▸ The task
Transcribe exactly the line that contains "Instruction: Jump to" and each line that comes after it in the material, the last line included, and nothing more.
________________
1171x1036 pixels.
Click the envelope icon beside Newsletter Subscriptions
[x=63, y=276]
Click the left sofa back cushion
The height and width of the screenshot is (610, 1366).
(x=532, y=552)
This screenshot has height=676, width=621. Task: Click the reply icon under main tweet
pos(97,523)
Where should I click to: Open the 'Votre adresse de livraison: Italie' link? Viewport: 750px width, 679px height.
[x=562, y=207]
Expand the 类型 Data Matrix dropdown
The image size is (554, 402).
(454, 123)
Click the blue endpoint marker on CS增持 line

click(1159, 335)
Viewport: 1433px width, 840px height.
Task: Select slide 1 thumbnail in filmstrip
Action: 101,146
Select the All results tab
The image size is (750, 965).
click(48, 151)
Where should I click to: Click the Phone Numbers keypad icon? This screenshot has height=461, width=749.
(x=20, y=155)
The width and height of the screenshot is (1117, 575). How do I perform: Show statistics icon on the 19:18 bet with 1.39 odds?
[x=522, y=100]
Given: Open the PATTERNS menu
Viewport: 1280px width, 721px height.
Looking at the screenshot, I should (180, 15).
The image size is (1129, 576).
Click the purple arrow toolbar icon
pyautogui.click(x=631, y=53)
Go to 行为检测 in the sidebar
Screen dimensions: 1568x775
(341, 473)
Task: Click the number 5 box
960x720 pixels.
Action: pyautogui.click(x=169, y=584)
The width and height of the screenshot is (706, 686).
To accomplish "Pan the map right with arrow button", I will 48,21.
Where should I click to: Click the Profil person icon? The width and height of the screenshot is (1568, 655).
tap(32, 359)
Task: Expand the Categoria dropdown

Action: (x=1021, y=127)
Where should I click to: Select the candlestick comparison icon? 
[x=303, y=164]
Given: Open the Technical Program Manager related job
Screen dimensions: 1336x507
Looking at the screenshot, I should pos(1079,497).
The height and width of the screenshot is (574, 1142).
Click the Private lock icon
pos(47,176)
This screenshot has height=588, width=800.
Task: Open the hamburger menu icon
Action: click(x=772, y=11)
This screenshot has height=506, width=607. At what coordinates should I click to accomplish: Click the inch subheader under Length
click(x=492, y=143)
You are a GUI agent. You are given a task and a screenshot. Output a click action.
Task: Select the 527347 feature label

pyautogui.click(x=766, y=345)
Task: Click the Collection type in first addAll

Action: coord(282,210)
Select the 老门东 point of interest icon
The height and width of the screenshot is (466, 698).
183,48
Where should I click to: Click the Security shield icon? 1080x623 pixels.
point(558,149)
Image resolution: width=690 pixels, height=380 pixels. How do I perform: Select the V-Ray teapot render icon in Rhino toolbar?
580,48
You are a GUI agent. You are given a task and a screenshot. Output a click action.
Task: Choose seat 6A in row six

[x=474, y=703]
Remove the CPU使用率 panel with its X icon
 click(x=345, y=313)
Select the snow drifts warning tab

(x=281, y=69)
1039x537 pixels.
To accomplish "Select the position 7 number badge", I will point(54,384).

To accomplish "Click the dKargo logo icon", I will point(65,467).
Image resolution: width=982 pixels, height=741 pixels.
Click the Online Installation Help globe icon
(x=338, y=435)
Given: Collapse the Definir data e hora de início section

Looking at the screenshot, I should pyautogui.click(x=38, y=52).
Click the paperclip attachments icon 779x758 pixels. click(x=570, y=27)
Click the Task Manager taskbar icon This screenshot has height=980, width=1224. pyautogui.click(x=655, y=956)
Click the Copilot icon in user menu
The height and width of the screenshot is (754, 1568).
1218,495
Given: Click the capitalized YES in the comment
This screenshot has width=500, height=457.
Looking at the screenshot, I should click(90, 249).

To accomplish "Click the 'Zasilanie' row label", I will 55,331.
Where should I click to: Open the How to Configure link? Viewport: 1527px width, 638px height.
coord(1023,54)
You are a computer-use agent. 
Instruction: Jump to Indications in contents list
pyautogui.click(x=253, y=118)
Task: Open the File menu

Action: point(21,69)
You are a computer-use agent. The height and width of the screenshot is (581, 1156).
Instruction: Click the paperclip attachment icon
________________
▸ Exercise response
Instruction: Jump to Indications in contents list
pyautogui.click(x=253, y=118)
Task: Open the File menu

Action: point(21,69)
You are a computer-use agent. The height and width of the screenshot is (581, 1156).
Instruction: Click the paperclip attachment icon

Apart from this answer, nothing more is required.